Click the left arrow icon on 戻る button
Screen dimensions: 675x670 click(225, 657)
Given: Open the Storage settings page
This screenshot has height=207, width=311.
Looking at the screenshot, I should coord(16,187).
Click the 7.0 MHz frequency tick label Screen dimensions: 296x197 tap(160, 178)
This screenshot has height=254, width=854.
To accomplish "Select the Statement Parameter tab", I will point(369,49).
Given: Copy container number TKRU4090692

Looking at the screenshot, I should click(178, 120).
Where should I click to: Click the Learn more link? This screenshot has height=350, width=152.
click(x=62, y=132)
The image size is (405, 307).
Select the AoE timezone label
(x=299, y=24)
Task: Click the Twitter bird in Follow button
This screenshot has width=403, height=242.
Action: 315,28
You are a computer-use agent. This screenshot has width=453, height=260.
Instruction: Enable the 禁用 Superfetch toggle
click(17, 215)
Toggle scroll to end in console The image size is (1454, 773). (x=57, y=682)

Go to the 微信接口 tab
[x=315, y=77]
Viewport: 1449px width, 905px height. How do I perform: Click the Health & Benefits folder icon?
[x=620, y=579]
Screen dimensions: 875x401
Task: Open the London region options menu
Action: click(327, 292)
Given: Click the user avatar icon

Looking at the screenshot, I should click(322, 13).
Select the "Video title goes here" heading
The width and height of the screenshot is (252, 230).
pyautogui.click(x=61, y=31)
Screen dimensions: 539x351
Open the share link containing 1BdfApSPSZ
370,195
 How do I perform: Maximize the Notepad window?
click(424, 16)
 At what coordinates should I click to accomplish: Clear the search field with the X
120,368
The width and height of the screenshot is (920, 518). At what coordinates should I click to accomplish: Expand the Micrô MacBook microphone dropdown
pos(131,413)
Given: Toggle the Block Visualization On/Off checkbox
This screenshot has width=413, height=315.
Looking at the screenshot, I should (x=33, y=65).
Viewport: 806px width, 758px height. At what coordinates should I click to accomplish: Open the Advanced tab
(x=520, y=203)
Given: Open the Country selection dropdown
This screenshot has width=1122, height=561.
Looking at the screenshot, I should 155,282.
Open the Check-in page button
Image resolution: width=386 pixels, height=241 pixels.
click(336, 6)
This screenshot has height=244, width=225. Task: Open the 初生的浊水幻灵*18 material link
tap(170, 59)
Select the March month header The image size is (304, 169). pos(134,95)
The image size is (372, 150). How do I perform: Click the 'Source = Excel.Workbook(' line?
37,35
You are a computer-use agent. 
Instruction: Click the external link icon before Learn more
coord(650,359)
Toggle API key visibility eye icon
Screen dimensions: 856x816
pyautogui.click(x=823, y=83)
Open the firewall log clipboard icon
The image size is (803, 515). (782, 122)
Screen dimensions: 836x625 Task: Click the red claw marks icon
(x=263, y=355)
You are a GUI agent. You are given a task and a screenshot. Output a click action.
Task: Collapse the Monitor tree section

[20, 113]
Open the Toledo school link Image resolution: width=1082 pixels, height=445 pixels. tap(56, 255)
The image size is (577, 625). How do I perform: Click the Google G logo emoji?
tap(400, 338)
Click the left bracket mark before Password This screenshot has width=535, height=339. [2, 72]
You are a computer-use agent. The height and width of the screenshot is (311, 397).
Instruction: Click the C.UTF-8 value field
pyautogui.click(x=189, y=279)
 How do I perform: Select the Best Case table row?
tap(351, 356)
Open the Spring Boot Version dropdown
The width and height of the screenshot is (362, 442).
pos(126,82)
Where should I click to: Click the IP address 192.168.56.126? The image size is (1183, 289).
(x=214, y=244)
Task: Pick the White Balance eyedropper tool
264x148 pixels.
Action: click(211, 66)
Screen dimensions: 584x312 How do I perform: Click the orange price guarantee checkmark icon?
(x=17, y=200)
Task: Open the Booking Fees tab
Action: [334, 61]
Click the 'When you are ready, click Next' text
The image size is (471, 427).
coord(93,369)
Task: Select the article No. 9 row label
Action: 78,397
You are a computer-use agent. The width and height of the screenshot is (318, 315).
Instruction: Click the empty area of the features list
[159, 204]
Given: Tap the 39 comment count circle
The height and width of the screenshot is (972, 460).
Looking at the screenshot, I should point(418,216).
○ ○ ○
**Aim of the exercise**
Lines that include the word "computer" are to be extracted from the data above.

**Result of this exercise**
You are a computer-use agent. This screenshot has width=453, height=260.
You are a computer-use agent. 
You are a computer-use agent. The height and width of the screenshot is (311, 397).
You are a computer-use agent. The width and height of the screenshot is (318, 315).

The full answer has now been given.